Tanema, also known as Tetau or Tetawo, exists only on the island of Vanikoro in the easternmost province of the Solomon Islands. As of 2012, this language has only one native speaker, making it nearly extinct.
Spoken by a tribe that vanished into the jungles of the Amazon basin in Peru, this language also has only one native speaker left. The Taushiros were some of the last hunter-gatherers, and has a simple counting system that only goes up to ten, anything more than that is simply referred to as “many.”
Originated in a Peruvian area called Pampa Hermosa, meaning “beautiful plains,” this indigenous American language is spoken by a mere eight people. Though a Chamicuro dictionary was created, no children speak the language because they all shifted to Spanish.
Native to Cameroon, this language is essentially extinguished, because the few that speak it cannot speak it fully. Mostly used to maintain secrecy, the youngest speaker of this language is about 60 years old.
12 people speak this dying language in Ethiopia, a country that is home to at least 85 different tongues. Ongota, also called Birale, began to disappear as it was necessary for the tribe to merge with neighboring communities in order to survive.
Spoken on the islands of the Papua province in Indonesia, this Austronesian language is also known as Moar. It’s nearly gone, with one of only two commonly known words being “mata”, translating as “to undergo death.”

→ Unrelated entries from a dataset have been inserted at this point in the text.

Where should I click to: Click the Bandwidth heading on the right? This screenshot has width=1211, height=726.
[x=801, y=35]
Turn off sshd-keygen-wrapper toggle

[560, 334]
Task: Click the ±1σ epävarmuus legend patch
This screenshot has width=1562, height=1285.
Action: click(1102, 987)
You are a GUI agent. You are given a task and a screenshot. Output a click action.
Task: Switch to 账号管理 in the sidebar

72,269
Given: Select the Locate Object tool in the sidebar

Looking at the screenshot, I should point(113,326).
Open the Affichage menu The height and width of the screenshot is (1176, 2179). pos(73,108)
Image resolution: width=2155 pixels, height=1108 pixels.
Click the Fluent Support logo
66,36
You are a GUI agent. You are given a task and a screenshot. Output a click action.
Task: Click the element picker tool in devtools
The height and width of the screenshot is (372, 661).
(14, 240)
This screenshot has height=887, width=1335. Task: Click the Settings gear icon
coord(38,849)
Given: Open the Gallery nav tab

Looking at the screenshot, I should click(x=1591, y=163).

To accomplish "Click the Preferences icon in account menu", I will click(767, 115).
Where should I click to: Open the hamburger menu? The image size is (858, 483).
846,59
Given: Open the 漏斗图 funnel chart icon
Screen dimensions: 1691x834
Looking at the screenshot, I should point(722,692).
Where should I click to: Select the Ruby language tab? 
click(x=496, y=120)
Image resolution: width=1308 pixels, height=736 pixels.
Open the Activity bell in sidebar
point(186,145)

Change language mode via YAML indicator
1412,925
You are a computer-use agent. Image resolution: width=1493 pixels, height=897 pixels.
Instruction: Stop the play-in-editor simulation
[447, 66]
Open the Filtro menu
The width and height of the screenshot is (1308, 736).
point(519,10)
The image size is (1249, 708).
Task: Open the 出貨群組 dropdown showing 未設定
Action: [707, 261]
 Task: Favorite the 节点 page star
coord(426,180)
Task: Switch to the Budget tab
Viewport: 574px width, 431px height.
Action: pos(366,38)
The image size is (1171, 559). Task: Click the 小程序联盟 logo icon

Also known as Cawishana or Kaishana, this Arawakan language of Brazil is presumably extinct. It was once a popular language utilized by many, but throughout the 19th and 20th century many speakers transitioned to Portuguese. A handful of speakers were reported in the 1950s, but only one documented person remains able to speak the language.
Paakantyi means “river people”, because it is an Australian aboriginal language that is spoken alongside the Darling River. Most of the dialects are now obsolete, and in 2006 there were only 22 speakers documented.